Exercise data

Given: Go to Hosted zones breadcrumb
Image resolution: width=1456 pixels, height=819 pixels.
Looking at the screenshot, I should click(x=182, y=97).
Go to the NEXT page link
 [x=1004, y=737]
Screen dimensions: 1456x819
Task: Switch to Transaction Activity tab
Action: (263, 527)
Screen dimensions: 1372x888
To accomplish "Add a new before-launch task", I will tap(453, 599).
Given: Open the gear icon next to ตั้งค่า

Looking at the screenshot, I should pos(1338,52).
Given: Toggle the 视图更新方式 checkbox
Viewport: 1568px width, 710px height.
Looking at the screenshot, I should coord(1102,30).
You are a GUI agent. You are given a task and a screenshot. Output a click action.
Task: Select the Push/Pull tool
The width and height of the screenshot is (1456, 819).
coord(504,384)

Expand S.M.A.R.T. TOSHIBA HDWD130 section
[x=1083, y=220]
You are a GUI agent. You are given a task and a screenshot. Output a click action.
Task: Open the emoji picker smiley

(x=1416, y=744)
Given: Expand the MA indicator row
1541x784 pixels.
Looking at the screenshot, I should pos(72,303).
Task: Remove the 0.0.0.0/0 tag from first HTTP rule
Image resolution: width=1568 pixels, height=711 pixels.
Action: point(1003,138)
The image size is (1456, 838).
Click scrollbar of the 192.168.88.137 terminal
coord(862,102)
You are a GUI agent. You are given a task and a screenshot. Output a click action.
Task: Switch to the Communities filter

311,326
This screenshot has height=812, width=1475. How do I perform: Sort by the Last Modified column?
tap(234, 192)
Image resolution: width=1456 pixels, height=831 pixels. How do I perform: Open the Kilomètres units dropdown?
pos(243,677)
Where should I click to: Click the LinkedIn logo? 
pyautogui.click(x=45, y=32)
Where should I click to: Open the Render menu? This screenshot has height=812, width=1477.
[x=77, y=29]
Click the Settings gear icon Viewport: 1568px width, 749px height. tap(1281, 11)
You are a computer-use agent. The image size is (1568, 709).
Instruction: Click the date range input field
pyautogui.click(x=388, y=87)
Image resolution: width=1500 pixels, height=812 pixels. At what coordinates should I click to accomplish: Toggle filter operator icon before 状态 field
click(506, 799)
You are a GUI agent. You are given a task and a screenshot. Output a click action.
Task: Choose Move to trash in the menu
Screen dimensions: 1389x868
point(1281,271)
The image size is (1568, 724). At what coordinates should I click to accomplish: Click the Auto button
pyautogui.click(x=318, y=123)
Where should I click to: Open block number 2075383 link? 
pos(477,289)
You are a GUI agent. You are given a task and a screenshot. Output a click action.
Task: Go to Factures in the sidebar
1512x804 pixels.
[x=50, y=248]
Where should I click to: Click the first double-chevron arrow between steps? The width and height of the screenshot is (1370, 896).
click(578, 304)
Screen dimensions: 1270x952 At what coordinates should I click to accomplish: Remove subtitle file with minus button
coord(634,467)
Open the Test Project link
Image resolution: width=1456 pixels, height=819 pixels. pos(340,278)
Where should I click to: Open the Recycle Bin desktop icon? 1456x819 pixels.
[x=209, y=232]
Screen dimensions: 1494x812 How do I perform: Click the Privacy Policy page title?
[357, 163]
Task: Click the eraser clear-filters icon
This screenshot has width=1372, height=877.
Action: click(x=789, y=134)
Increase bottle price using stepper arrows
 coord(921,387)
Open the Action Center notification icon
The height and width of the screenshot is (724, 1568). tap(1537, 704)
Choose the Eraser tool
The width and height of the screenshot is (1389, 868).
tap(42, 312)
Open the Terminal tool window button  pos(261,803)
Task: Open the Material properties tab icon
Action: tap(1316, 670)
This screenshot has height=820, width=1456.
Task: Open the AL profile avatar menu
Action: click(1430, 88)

Work item
Write out the entire listing so that each line matches the original exactly.

Task response
Given: Go to Hosted zones breadcrumb
Image resolution: width=1456 pixels, height=819 pixels.
Looking at the screenshot, I should click(x=182, y=97).
Go to the NEXT page link
 [x=1004, y=737]
Screen dimensions: 1456x819
Task: Switch to Transaction Activity tab
Action: (263, 527)
Screen dimensions: 1372x888
To accomplish "Add a new before-launch task", I will tap(453, 599).
Given: Open the gear icon next to ตั้งค่า

Looking at the screenshot, I should pos(1338,52).
Given: Toggle the 视图更新方式 checkbox
Viewport: 1568px width, 710px height.
Looking at the screenshot, I should coord(1102,30).
You are a GUI agent. You are given a task and a screenshot. Output a click action.
Task: Select the Push/Pull tool
The width and height of the screenshot is (1456, 819).
coord(504,384)

Expand S.M.A.R.T. TOSHIBA HDWD130 section
[x=1083, y=220]
You are a GUI agent. You are given a task and a screenshot. Output a click action.
Task: Open the emoji picker smiley

(x=1416, y=744)
Given: Expand the MA indicator row
1541x784 pixels.
Looking at the screenshot, I should pos(72,303).
Task: Remove the 0.0.0.0/0 tag from first HTTP rule
Image resolution: width=1568 pixels, height=711 pixels.
Action: point(1003,138)
The image size is (1456, 838).
Click scrollbar of the 192.168.88.137 terminal
coord(862,102)
You are a GUI agent. You are given a task and a screenshot. Output a click action.
Task: Switch to the Communities filter

311,326
This screenshot has height=812, width=1475. How do I perform: Sort by the Last Modified column?
tap(234, 192)
Image resolution: width=1456 pixels, height=831 pixels. How do I perform: Open the Kilomètres units dropdown?
pos(243,677)
Where should I click to: Click the LinkedIn logo? 
pyautogui.click(x=45, y=32)
Where should I click to: Open the Render menu? This screenshot has height=812, width=1477.
[x=77, y=29]
Click the Settings gear icon Viewport: 1568px width, 749px height. tap(1281, 11)
You are a computer-use agent. The image size is (1568, 709).
Instruction: Click the date range input field
pyautogui.click(x=388, y=87)
Image resolution: width=1500 pixels, height=812 pixels. At what coordinates should I click to accomplish: Toggle filter operator icon before 状态 field
click(506, 799)
You are a GUI agent. You are given a task and a screenshot. Output a click action.
Task: Choose Move to trash in the menu
Screen dimensions: 1389x868
point(1281,271)
The image size is (1568, 724). At what coordinates should I click to accomplish: Click the Auto button
pyautogui.click(x=318, y=123)
Where should I click to: Open block number 2075383 link? 
pos(477,289)
You are a GUI agent. You are given a task and a screenshot. Output a click action.
Task: Go to Factures in the sidebar
1512x804 pixels.
[x=50, y=248]
Where should I click to: Click the first double-chevron arrow between steps? The width and height of the screenshot is (1370, 896).
click(578, 304)
Screen dimensions: 1270x952 At what coordinates should I click to accomplish: Remove subtitle file with minus button
coord(634,467)
Open the Test Project link
Image resolution: width=1456 pixels, height=819 pixels. pos(340,278)
Where should I click to: Open the Recycle Bin desktop icon? 1456x819 pixels.
[x=209, y=232]
Screen dimensions: 1494x812 How do I perform: Click the Privacy Policy page title?
[357, 163]
Task: Click the eraser clear-filters icon
This screenshot has width=1372, height=877.
Action: click(x=789, y=134)
Increase bottle price using stepper arrows
 coord(921,387)
Open the Action Center notification icon
The height and width of the screenshot is (724, 1568). tap(1537, 704)
Choose the Eraser tool
The width and height of the screenshot is (1389, 868).
tap(42, 312)
Open the Terminal tool window button  pos(261,803)
Task: Open the Material properties tab icon
Action: tap(1316, 670)
This screenshot has height=820, width=1456.
Task: Open the AL profile avatar menu
Action: click(1430, 88)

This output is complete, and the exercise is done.